WORK INSTRUCTION -> The entries are to be written out word for word, with their images left out.

SUPPLIED RECORDS ->
◆ ◆ ◆

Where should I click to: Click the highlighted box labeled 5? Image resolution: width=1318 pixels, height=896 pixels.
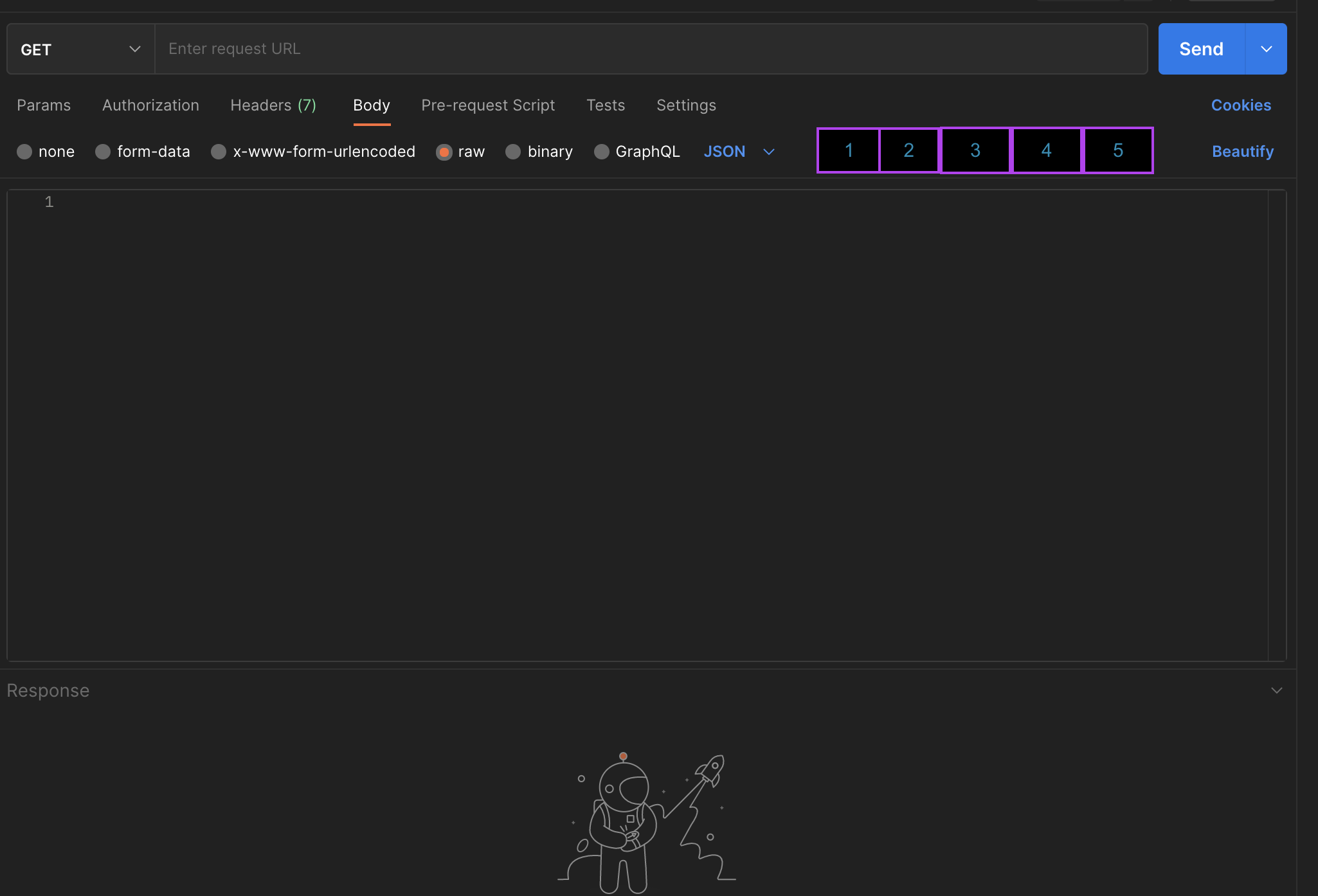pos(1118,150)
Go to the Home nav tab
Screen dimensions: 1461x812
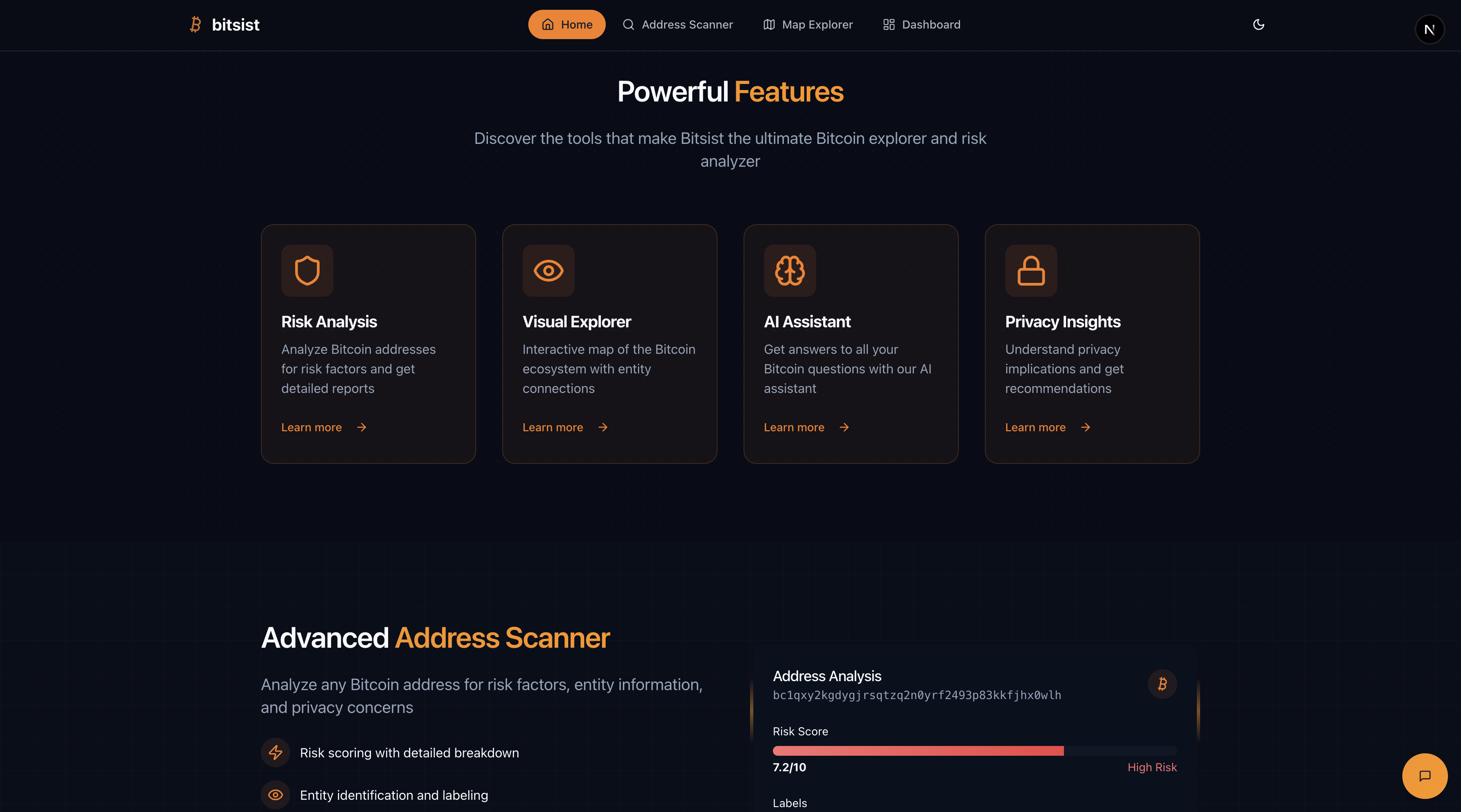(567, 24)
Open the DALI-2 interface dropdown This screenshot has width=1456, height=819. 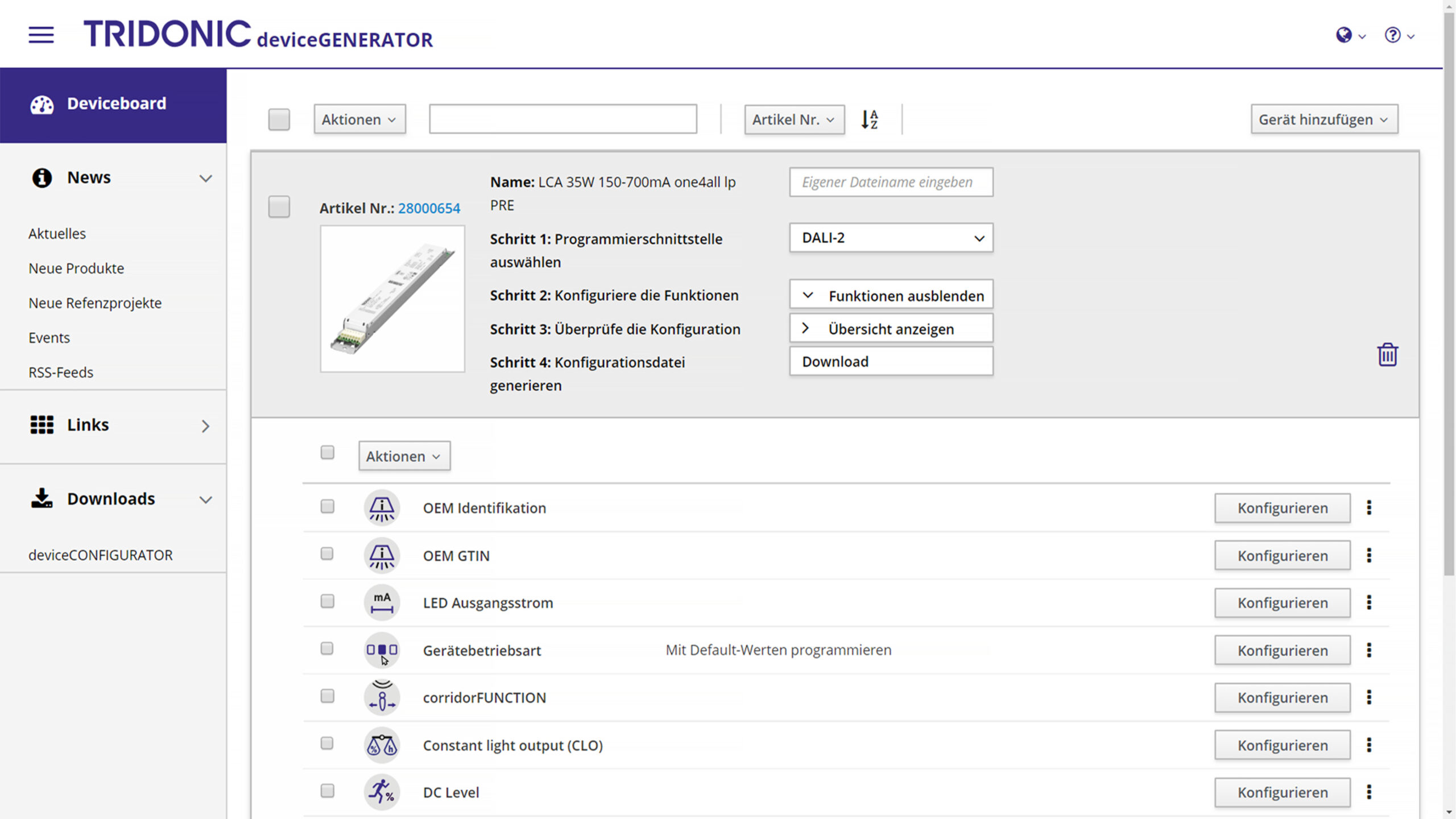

◆ ◆ ◆

SOLUTION FOR THIS EXERCISE ->
Where should I click to: Click the highlighted box labeled 5? Image resolution: width=1318 pixels, height=896 pixels.
pos(1118,150)
Go to the Home nav tab
Screen dimensions: 1461x812
(567, 24)
Open the DALI-2 interface dropdown This screenshot has width=1456, height=819. 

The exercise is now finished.